39

276 33 27
                                    

özel bölüm.

"Sana gitmeni söylemiştim. Neden saatlerce beni bekledin?"

Resim dersinden anca çıkabilen Lena, tam da söylediği gibi yaklaşık iki saattir onu okulun bahçesinde bekleyen Hwan'a karşı suratını astı. Sıkılmaması mümkün değildi ve buna rağmen beklemişti. Omuz silkti oğlan, ellerini cebinden çıkarıp genç kızın taşımakta zorlandığı tuvallerin hepsini kolunun altına, "Eve yalnız gitmeyi sevmediğini biliyorum çünkü." alayla sırıttı yandan bir bakış atarken, "Korkma diye bekledim." Lena da güldü ve göz devirdi, boşta kalan koluna girdi. Beraber çıkış kapısına yürümeye başladılar.

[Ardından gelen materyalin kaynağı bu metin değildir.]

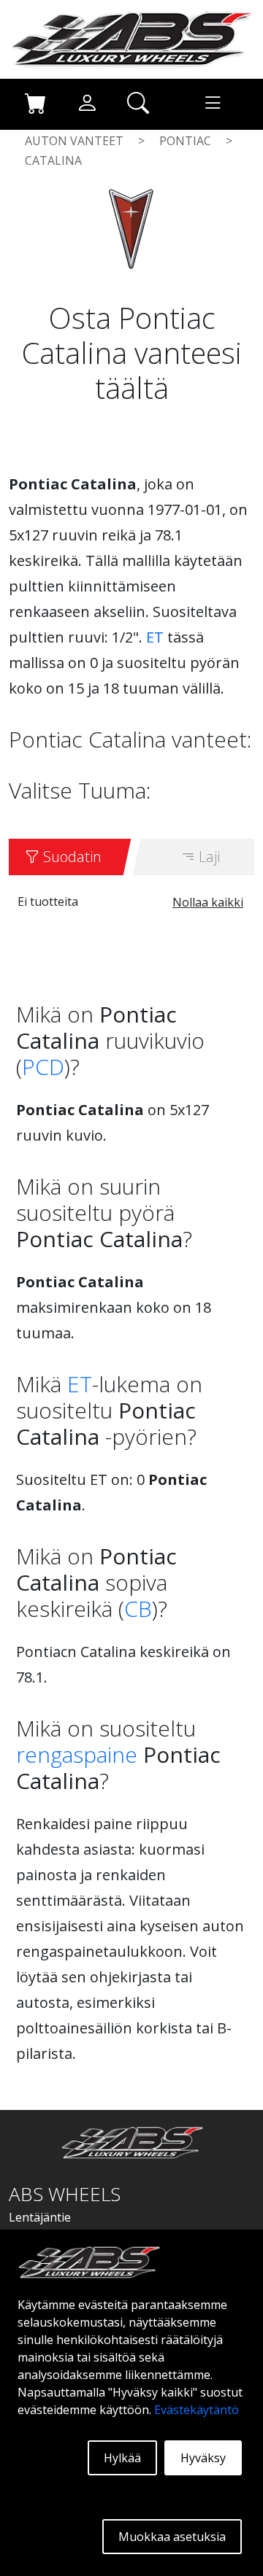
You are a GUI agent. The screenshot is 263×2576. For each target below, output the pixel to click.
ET (155, 637)
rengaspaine (76, 1754)
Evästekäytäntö (196, 2410)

"Korktuğum falan yok. Genel olarak bir şeyleri tek başıma yapmayı sevmiyorum."

"İyi ya, yalnız değilsin şimdi."

"Beni kendine alıştırdığının farkındasındır umarım. Sonra şikayet etme sakın."

"Etmem."

Gülüşü yavaşça soldu Lena'nın. Bakışlarını Hwan'a çevirdi ve onu inceledi bir süre. Arkadaşı oldukça değişmişti. Eskisi kadar dalga geçer tavırları, umursamazlığı ve enerjisi yoktu. En azından Lena'nın yanındayken öyleydi. Liseye başladıklarından beridir böyleydi bu durum. Lena ise her sene gittikçe hayat enerjisi kazanıyordu. Belki de bunu ailesine ve Hwan'a borçluydu. Hayatında yolunda gitmeyen hiçbir şey yoktu çünkü.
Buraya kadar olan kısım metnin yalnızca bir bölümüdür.